Page-level features from 17.1 million volumes
HTRC Extracted Features 2.0 is the most current version of a derived dataset consisting of metadata and data elements extracted from volumes in the HathiTrust Digital Library. The dataset is composed of 17+ million JSON files representing a snapshot of the HathiTrust corpus from February 2020.
This documentation describes the structure and data in the HTRC Extracted Features 2.0 files for users of those files. The specific features extracted are described in more detail below.
You can also refer to technical documentation of the Extracted Features 3.0 JSON-LD schema here. The schema was developed collaboratively with JSTOR-Portico, and it could be applied to data from non-HathiTrust sources to create compatible datasets. This version of the extracted features vocabulary is designed as a linked data standard (JSON-LD).
Downloading the files
See directions for Extracted Features v.2.0
Attribution
Jacob Jett, Boris Capitanu, Deren Kudeki, Timothy Cole, Yuerong Hu, Peter Organisciak, Ted Underwood, Eleanor Dickson Koehl, Ryan Dubnicek, J. Stephen Downie (2020). The HathiTrust Research Center Extracted Features Dataset (2.0). HathiTrust Research Center. https://doi.org/10.13012/R2TE-C227
This feature dataset is released under a Creative Commons Attribution 4.0 International License.
Data Stats
# of volumes represented | 17,123,746 |
# of pages represented | 6,221,631,336 |
# of tokens represented | 2,906,819,723,689 |
# files derived from in-copyright volumes | 10,550,952 |
# pages derived from in-copyright volumes | 3,743,561,467 |
# tokens derived from in-copyright volumes | 1,709,172,692,891 |
# files derived from public domain & Creative Commons volumes | 6,572,794 |
# pages derived from public domain & Creative Commons volumes | 2,478,069,869 |
# tokens derived from public domain & Creative Commons volumes | 1,197,647,030,798 |
Files and file format
1 Extracted Features file per volume
- There is one Extracted Features 2.0 file per volume from HathiTrust that has been processed into the dataset. (17.1 million volumes processed = 17.1 million Extracted Features files in the entire dataset.)
- The dataset is not continuously updated, and files are not created on request. There are volumes in HathiTrust for which an associated Extracted Features file does not exist.
Size of the entire dataset
- Each Extracted Features file is BZIP2 compressed.
- The entire compressed dataset is 4TB.
- For that reason, we advise against downloading the entire dataset unless you are prepared to store and work with that amount of data.
File sections
The main sections are the 79069330 and the 79069330. For a basic overview, follow this introductory guide to the HTRC Extracted Features 2.0 format.
JSON-LD and the linked data format
Extracted Features 2.0 files are in JSON-LD format. The linked data integration is new to this version of HTRC Extracted Features, and incorporates semantics from the Schema.org web ontology with extensions of our devising.

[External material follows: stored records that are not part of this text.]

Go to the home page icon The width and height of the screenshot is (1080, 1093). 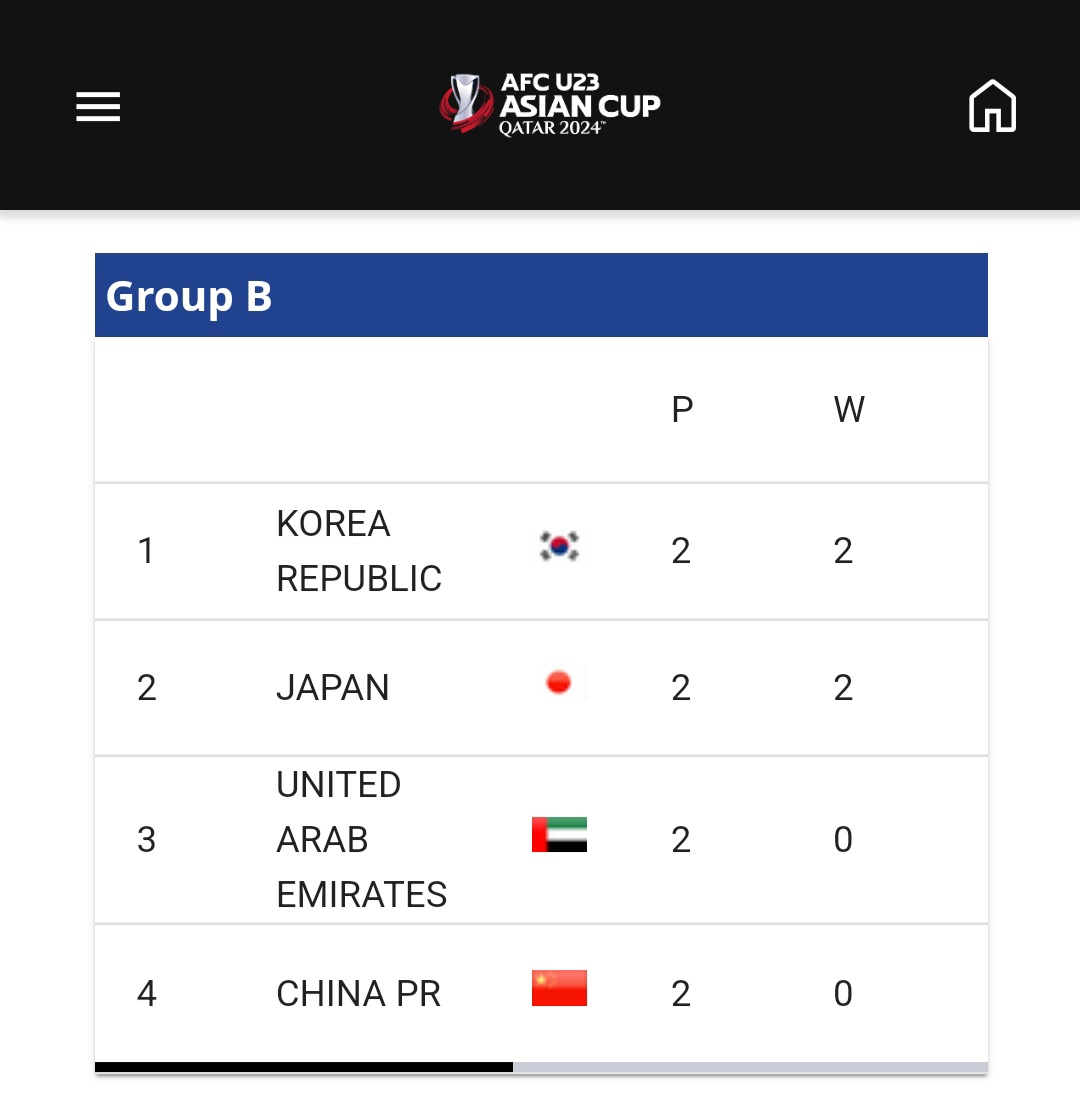[x=992, y=106]
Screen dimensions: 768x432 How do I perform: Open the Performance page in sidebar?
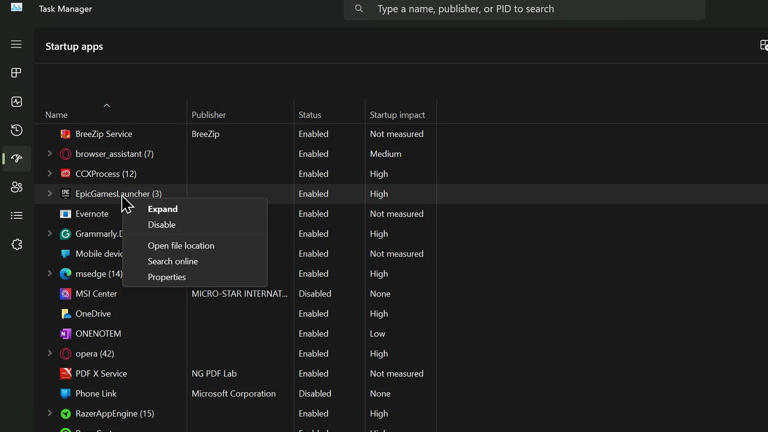click(x=16, y=102)

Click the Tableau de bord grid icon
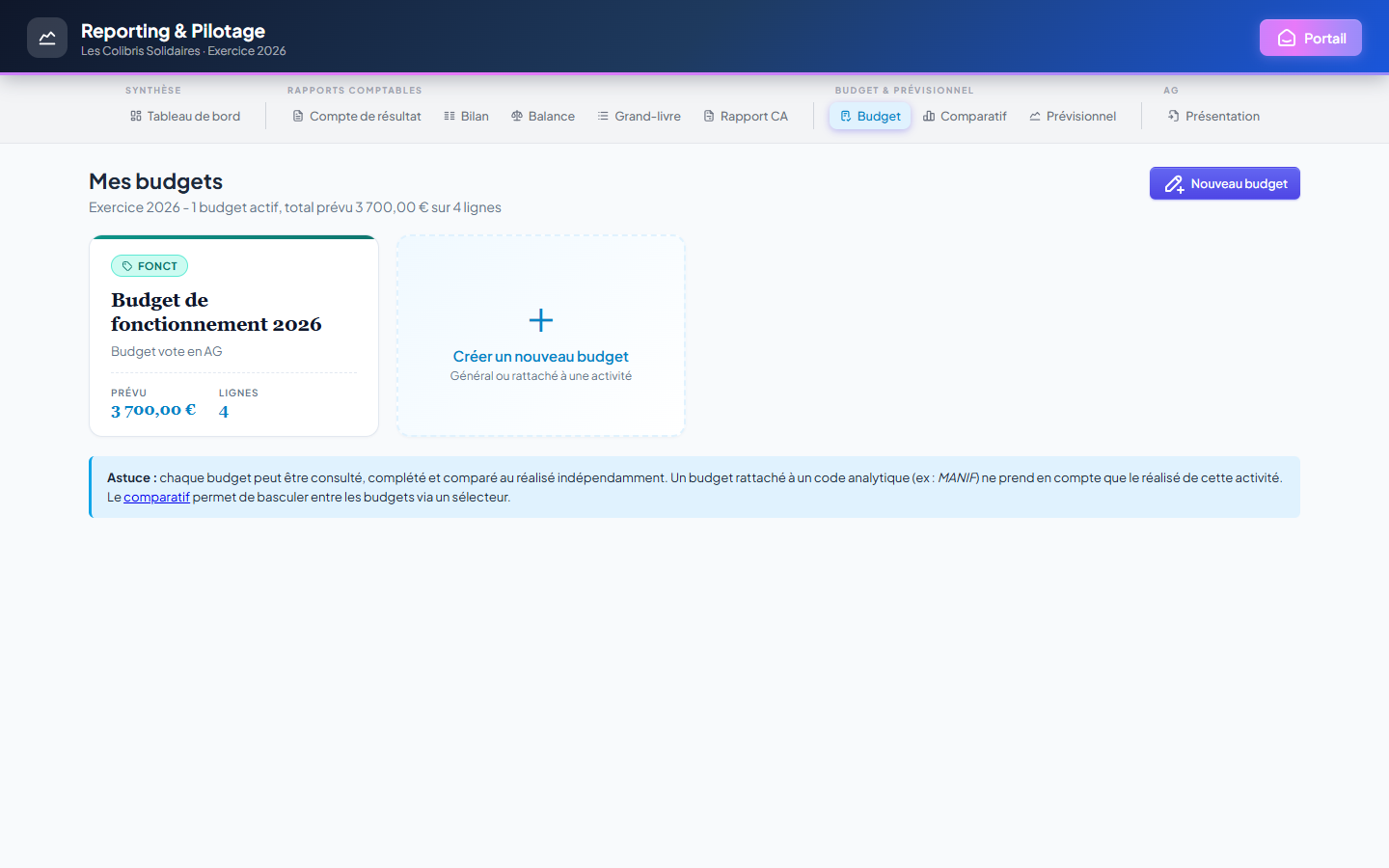click(x=136, y=116)
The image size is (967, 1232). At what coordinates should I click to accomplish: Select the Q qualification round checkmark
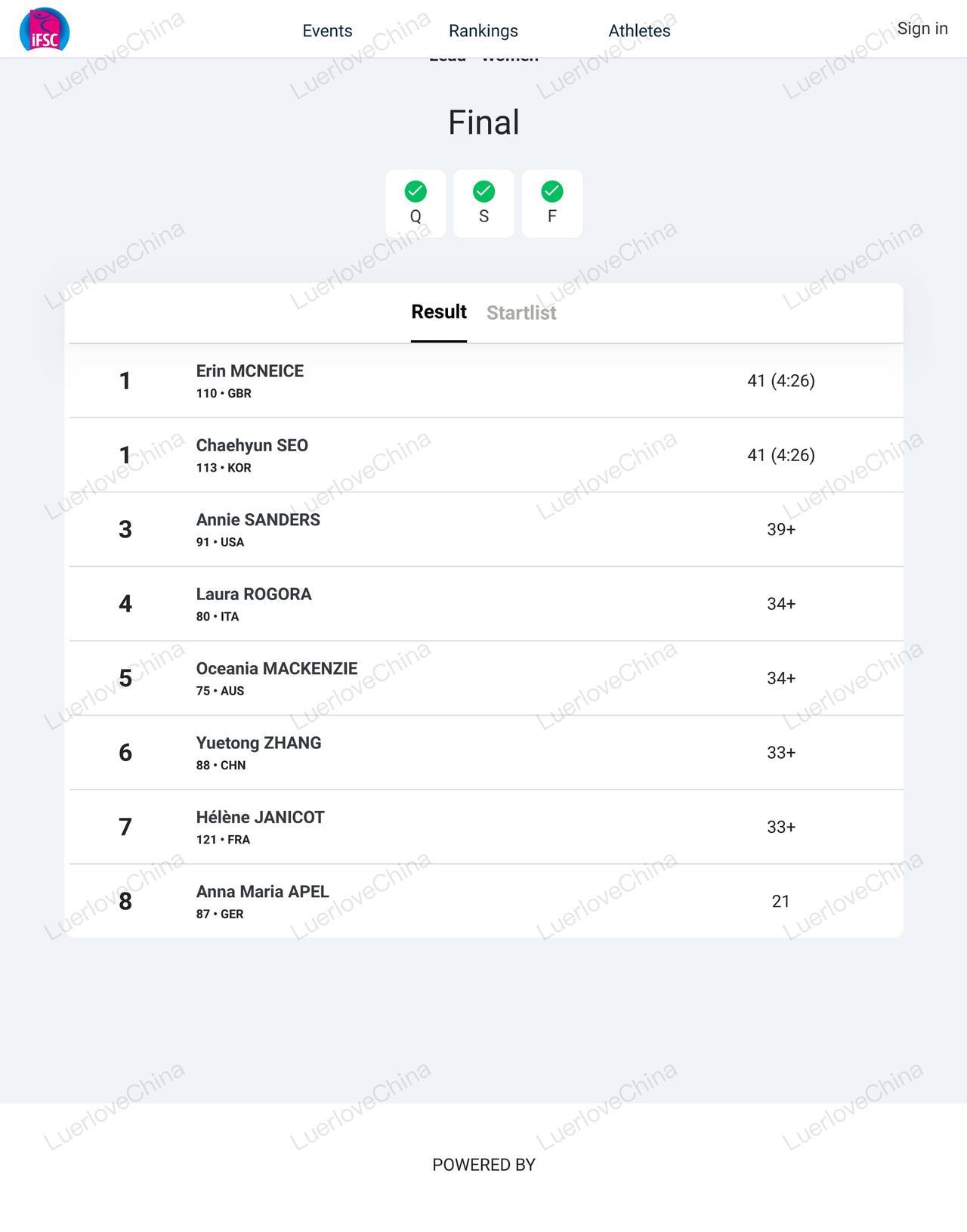coord(416,203)
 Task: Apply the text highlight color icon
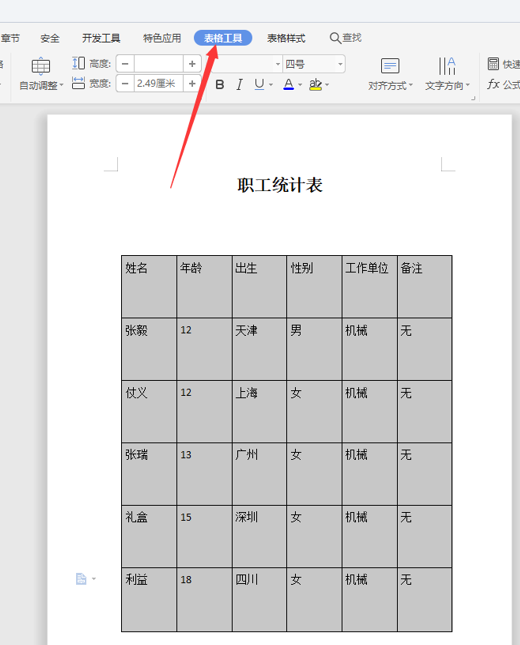click(315, 84)

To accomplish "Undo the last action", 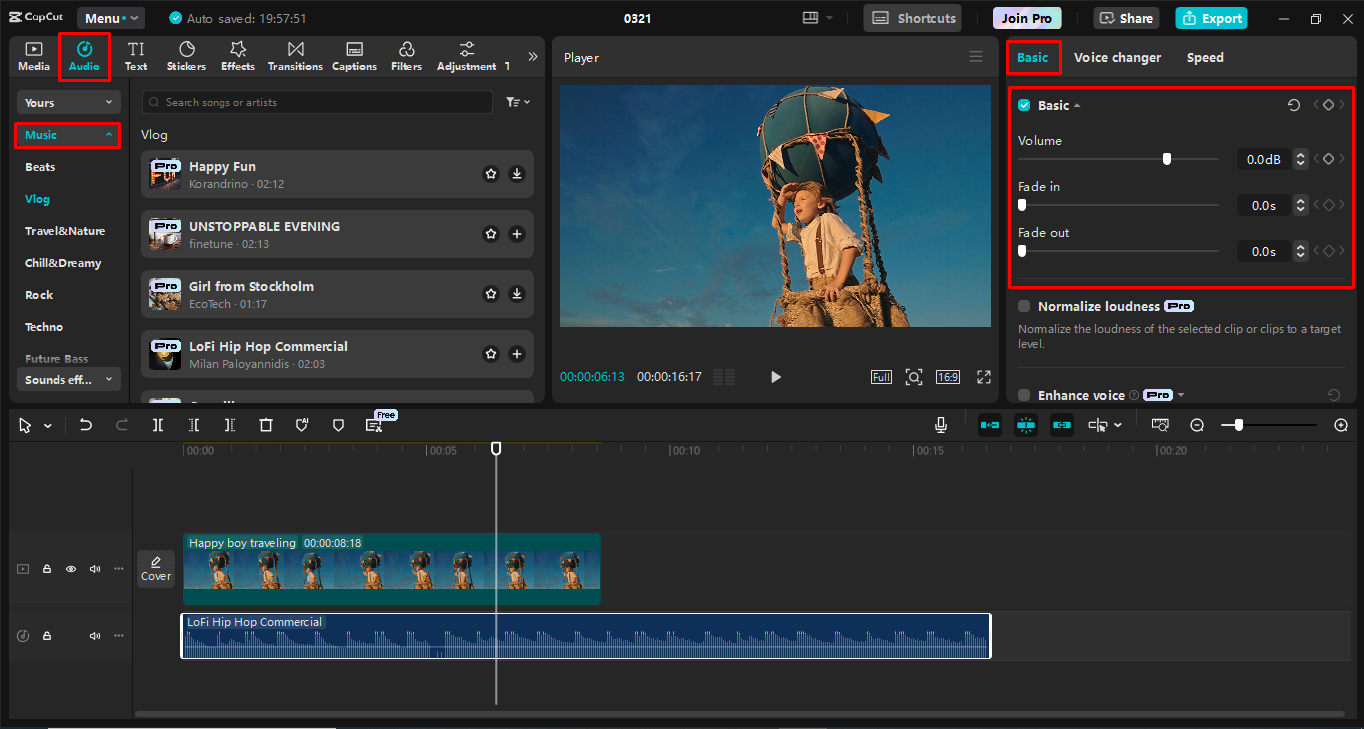I will click(86, 424).
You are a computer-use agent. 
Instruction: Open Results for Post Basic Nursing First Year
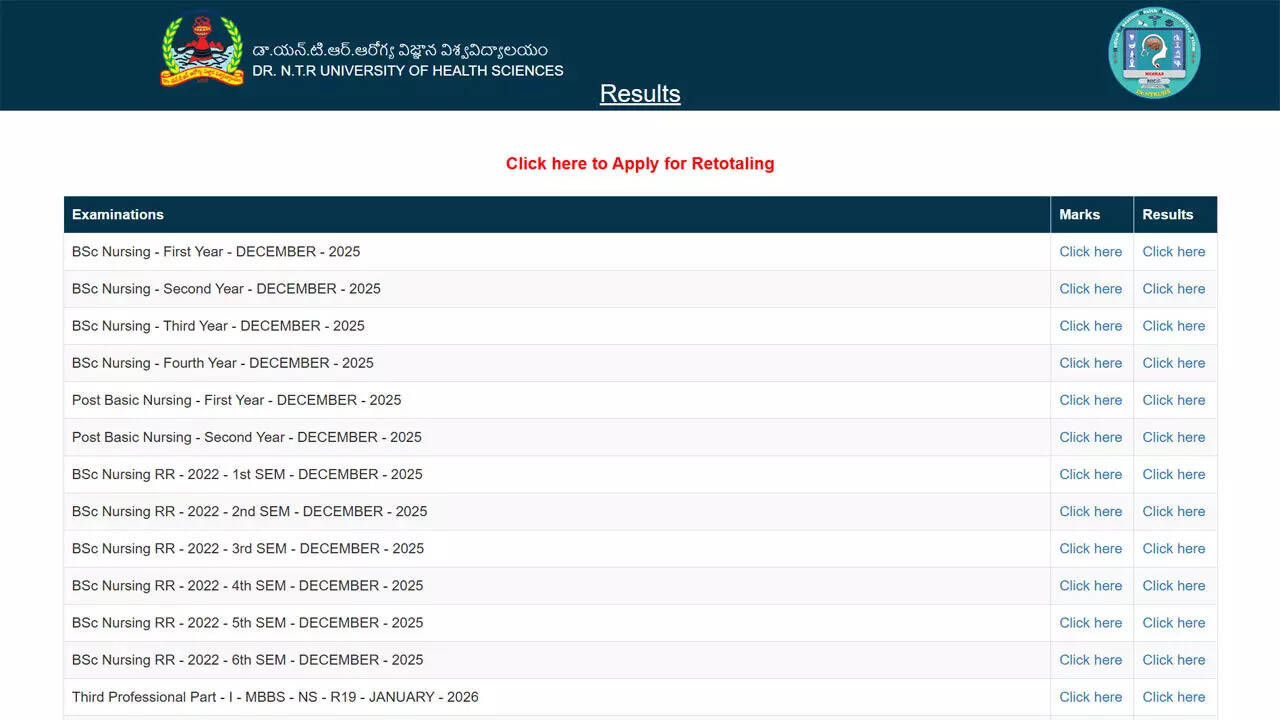click(1173, 400)
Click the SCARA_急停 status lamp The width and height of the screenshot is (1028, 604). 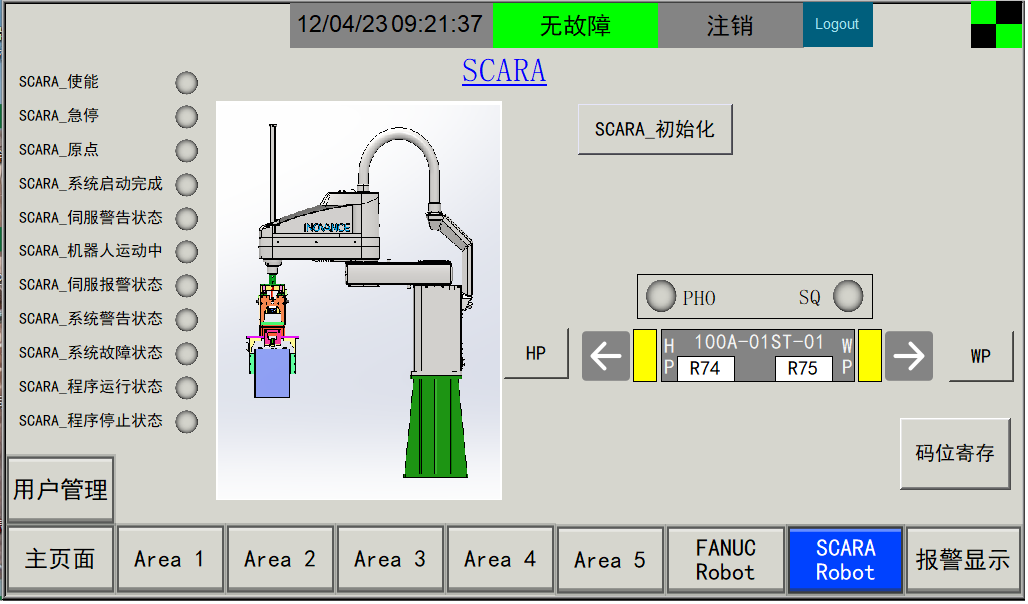[187, 117]
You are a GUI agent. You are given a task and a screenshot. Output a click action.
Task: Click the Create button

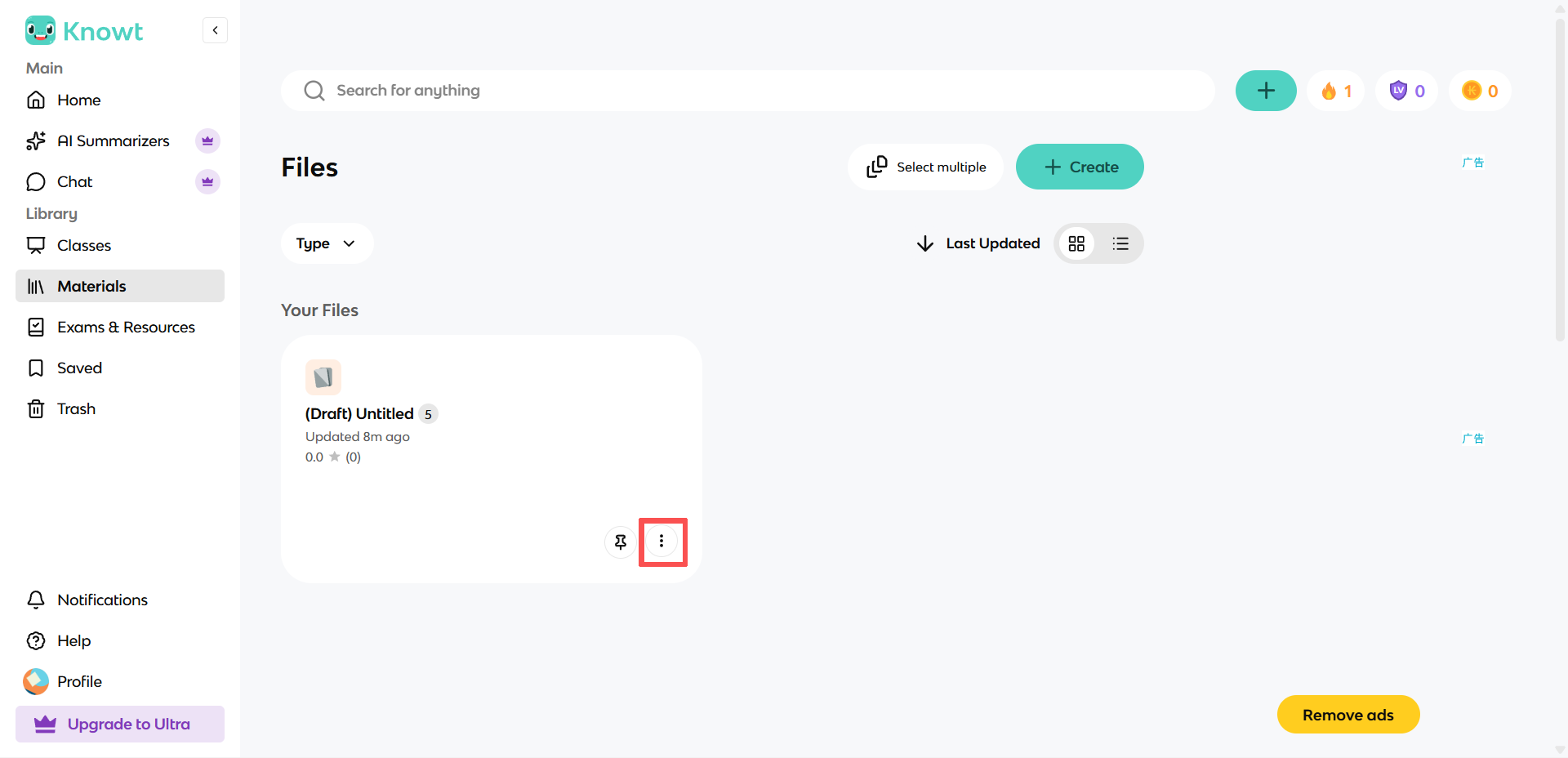pyautogui.click(x=1080, y=167)
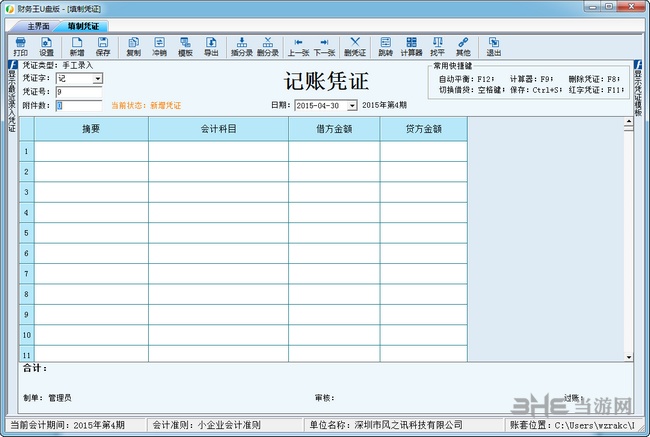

Linked data is found primarily in the metadata section of the file, and it connects to ontologies and vocabularies like Schema.org, or to authorities databases such as Virtual International Authority File (VIAF) or Library of Congress linked data resources. When no entry was found in a 3rd-party database, a non-authoritative placeholder entity was created for the name in a named entity database maintained by HTRC.
Terminology
These terms found in the documentation may be unfamiliar.
Volume: A digitized item in the HathiTrust Digital Library, may be a book, an issue of a periodical, or several items bound together. Represents a physical item that would be pulled off a library shelf and digitized as one object.
Object: A key-value pair in the JSON file. Denoted by curly braces. E.g. {type:”Book”}
Node: A linked data concept, they are the individual elements that make up a JSON-LD document’s graph (the subject-object-predicate of a linked data triple). Read more. They can be:
- A number or string
- Arrays (a list)
- Node objects (0 to more node properties)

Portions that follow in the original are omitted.